ARViewにARCoachingOverlayViewを追加

// サイズの調整
coachingOverlayView.autoresizingMask = [.flexibleWidth, .flexibleHeight]

// ARViewにARCoachingOverlayViewを追加
arView.addSubview(coachingOverlayView)

autoresizingMask.flexibleWidth.flexibleHeightを設定して、ARViewboundsに応じて幅、高さともに柔軟にリサイズされるようにしておきます。

最後にARViewaddSubview(coachingOverlayView)して完成です。

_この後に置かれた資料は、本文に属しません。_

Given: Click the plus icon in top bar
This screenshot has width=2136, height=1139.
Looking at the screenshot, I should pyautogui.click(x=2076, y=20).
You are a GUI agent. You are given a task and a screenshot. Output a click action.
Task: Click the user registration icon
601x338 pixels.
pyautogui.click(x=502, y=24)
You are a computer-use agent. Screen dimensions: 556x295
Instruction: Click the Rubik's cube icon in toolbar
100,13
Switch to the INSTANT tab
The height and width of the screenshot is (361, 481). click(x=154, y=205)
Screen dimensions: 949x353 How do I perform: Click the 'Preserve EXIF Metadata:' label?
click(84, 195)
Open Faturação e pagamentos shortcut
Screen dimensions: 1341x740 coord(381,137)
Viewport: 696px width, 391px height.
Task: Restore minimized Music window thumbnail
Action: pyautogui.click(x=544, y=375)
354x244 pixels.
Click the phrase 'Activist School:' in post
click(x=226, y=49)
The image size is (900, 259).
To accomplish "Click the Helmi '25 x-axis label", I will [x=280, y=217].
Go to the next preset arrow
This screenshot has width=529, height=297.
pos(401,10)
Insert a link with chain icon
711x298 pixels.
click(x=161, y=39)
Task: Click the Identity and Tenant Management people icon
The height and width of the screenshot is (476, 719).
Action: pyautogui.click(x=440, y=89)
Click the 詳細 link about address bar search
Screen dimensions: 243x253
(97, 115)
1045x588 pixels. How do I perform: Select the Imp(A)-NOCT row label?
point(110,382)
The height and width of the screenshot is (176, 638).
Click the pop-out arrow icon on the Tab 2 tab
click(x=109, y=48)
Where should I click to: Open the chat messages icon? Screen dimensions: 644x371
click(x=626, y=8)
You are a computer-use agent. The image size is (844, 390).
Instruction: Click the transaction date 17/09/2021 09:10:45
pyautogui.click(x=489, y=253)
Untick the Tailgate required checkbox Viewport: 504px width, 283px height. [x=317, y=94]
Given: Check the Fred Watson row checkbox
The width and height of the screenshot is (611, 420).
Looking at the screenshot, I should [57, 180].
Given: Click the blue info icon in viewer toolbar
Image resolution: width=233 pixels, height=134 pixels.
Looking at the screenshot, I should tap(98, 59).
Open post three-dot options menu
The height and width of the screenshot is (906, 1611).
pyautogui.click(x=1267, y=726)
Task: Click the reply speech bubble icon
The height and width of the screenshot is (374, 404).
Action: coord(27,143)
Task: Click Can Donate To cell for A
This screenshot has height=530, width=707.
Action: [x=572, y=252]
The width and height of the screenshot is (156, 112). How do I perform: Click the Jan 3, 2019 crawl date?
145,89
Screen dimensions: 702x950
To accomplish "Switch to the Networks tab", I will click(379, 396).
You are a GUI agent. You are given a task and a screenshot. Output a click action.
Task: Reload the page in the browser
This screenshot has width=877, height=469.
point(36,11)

ARCoachingOverlayViewDelegate

Coordinator内で記述しているDelegateについての説明です。

class Coordinator: NSObject, ARCoachingOverlayViewDelegate {

    let parent: ARViewContainer

    init(_ parent: ARViewContainer) {
        self.parent = parent
    }

    func coachingOverlayViewWillActivate(_ coachingOverlayView: ARCoachingOverlayView) {
        // CoachingOverlayViewがアクティブになるタイミングで呼ばれる処理
    }

    func coachingOverlayViewDidDeactivate(_ coachingOverlayView: ARCoachingOverlayView) {
        // Coaching Overlayが完全に非アクティブ化されたときに呼ばれる処理
    }

    func coachingOverlayViewDidRequestSessionReset(_ coachingOverlayView: ARCoachingOverlayView) {
        // セッションの再ローカライズ中に、ユーザーがCoachingOverlayViewの[最初からやり直す]ボタンをタップしたときに呼ばれる処理
    }
}

coachingOverlayViewWillActivate

文字通り、ARCoachingOverlayViewがアクティブになるタイミングで呼ばれるメソッドです。

AppleのサンプルアプリではARアプリの状態を表示したり、コントロールする為のViewを非表示にする処理を行なっておりました。

func coachingOverlayViewWillActivate(_ coachingOverlayView: ARCoachingOverlayView) {
    upperControlsView.isHidden = true
}

coachingOverlayViewDidDeactivate

Coaching Overlayが目標が達成されたと判断するとユーザーのViewから消え、コーチングプロセスが終了するタイミングで呼ばれるメソッドです。

AppleのサンプルアプリではARアプリの状態を表示したり、コントロールする為のViewを表示させて、アプリが操作できることを視覚的に表現しておりました。

func coachingOverlayViewDidDeactivate(_ coachingOverlayView: ARCoachingOverlayView) {
    upperControlsView.isHidden = false
}

coachingOverlayViewDidRequestSessionReset

セッションの再ローカライズ中に、ARCoachingOverlayView上にStart Overボタンが出てきます。そのボタンを押した時に呼ばれるメソッドです。

Start Overは、最初からやり直すの意味で、AppleのサンプルアプリではAR空間上の状態をリセットする処理を行なっておりました。

func coachingOverlayViewDidRequestSessionReset(_ coachingOverlayView: ARCoachingOverlayView) {
    restartExperience()
}

おわりに

ARアプリを作成する際は、トラッキングを促進させる為にもARCoachingOverlayViewを使用した方がよさそうですね。

今回、ARCoachingOverlayViewの動きを確認する為にAppleがサンプルコードで提供しているサンプルプロジェクトを実機に入れて使ってみたのですが、シンプルながら内容も充実しておりとても良かったです。

同じような物を作る時はとても参考になりそうだと感じました。